==== DOCUMENT TEXT

(CNN) -- Clinical trials of experimental Ebola treatment will start next month in West Africa as the regional death toll from the deadly virus surpasses 5,000.
Doctors Without Borders will conduct trials at three treatment centers in Guinea and Liberia, the medical aid agency announced Thursday.
One trial will treat infected patients with the antiviral drug brincidofovir at a medical center in the Liberian capital of Monrovia.
In a second trial, patients will get the antiviral drug Favipiravir in the southern town of Gueckedou in Guinea.
A third trial in the Guinean capital of Conakry will focus on giving patients blood transfusions from Ebola survivors, a method recommended by the World Health Organization.
There is currently no cure or vaccine for Ebola, which has killed thousands in Liberia, Guinea and Sierra Leone -- the three nations most affected.
Clinical trials led by three research groups will focus on finding an effective therapy against the disease.
"This is an unprecedented international partnership which represents hope for patients to finally get a real treatment against a disease that today kills between 50 and 80% of those infected," said Dr. Annick Antierens of Doctors Without Borders.
While the use of brincidofovir will be a first for Liberia, this is not the first time the drug has been used to fight the virus.
The first Ebola patient in the United States, Thomas Eric Duncan, got brincidofovir at Texas Health Presbyterian, where he was treated after arrival from Liberia in September. He died last month.
NBC cameraman Ashoka Mukpo, who contracted the virus in Liberia and was airlifted to the United States for treatment, got the drug as well.
He was discharged from a Nebraska hospital last month.
In Guinea, patients will get the same treatment given to Spanish nurse's aide Teresa Romero Ramos, who took Favipiravir . She survived.
In the Guinean capital, patients will get transfusions from survivors.
Blood from survivors, referred to as convalescent serum, is said to have antibodies that can fight the deadly virus. Though unproven, the treatment has provided some promise.

========

## [REQUIRED TASKS]
• a. Answer these questions using the Ebola trials article:
(i) Which antiviral drug will patients receive in Gueckedou?
(ii) From what kind of facility was Ashoka Mukpo discharged last month?
(iii) What term is used for blood from survivors?
• b. Reproduce the Ebola trials article word for word, starting at the words "In Guinea, patients" and ending after the words "transfusions from survivors.".
• c. Write the next portion of the Ebola trials article, starting after its final sentence.
The entries below come from a separate source, unrelated to the Ebola trials article.

==== DATA SUPPLIED

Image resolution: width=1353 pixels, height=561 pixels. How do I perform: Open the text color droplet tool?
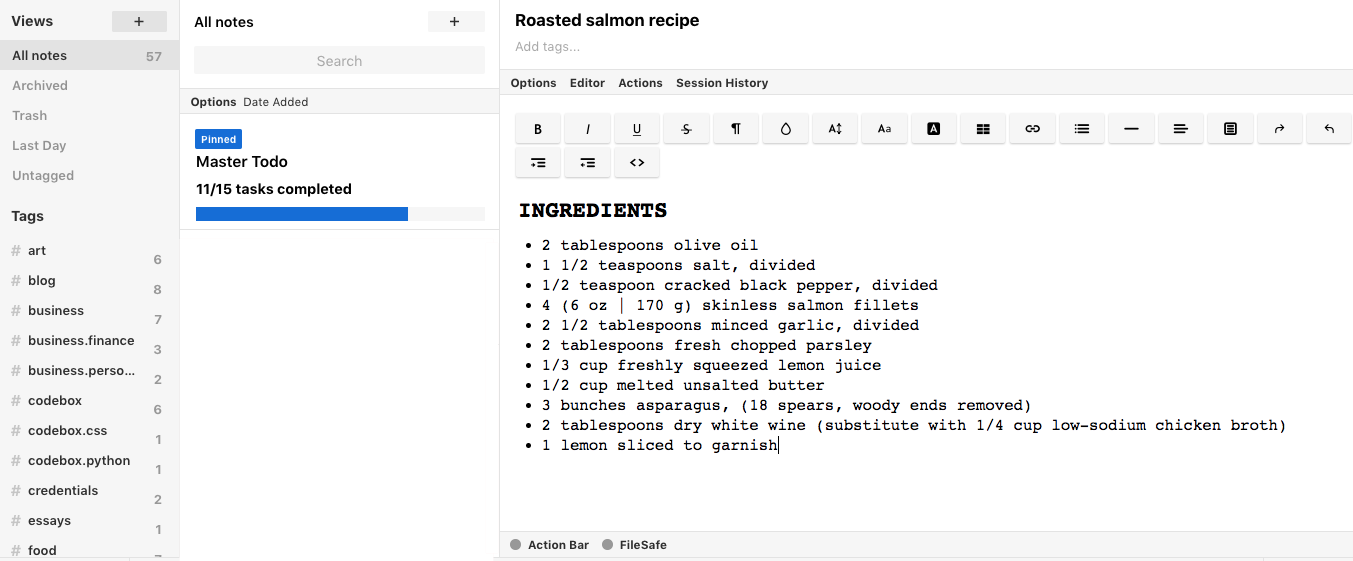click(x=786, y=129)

========
==== DATA SUPPLIED

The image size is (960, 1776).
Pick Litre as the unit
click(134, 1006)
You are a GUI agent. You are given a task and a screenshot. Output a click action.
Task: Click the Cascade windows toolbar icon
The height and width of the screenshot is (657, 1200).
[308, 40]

========

## [RESPONSES PER TASK]
• a.
(i) Favipiravir
(ii) A Nebraska hospital
(iii) Convalescent serum

• b.
In Guinea, patients will get the same treatment given to Spanish nurse's aide Teresa Romero Ramos, who took Favipiravir . She survived.
In the Guinean capital, patients will get transfusions from survivors.

• c.
"Studies suggest blood transfusions from survivors might prevent or treat Ebola virus infection in others, but the results of the studies are still difficult to interpret," the WHO said. "It is not known whether antibodies in the plasma of survivors are sufficient to treat or prevent the disease. More research is needed."
Convalescent serum was used to treat American aid worker Rick Sacra, who was hospitalized in Omaha and got blood from Kent Brantly, a fellow American who survived Ebola. Both got infected when they were helping patients in Liberia.
Fears of an outbreak in Mali
The tests come amid fears that Mali has not combated the deadly virus. Four people have died of Ebola in Mali, the WHO said.
A nurse died at a hospital in the Malian capital of Bamako, the health ministry said Wednesday. The first victim, a 2-year-old girl, died last month. The nation was optimistic it had beaten the virus, but the new fatalities have raised fears of another outbreak. The hospital in Bamako is under quarantine.
The toddler's case is not linked to the new cases, according to the WHO.
West Africa tolls
Ebola has killed at least 5,160 people and infected nearly 14,098, mostly in the three nations, the World Health Organization said in its latest report. All Ebola patients in the United States have been discharged from hospital.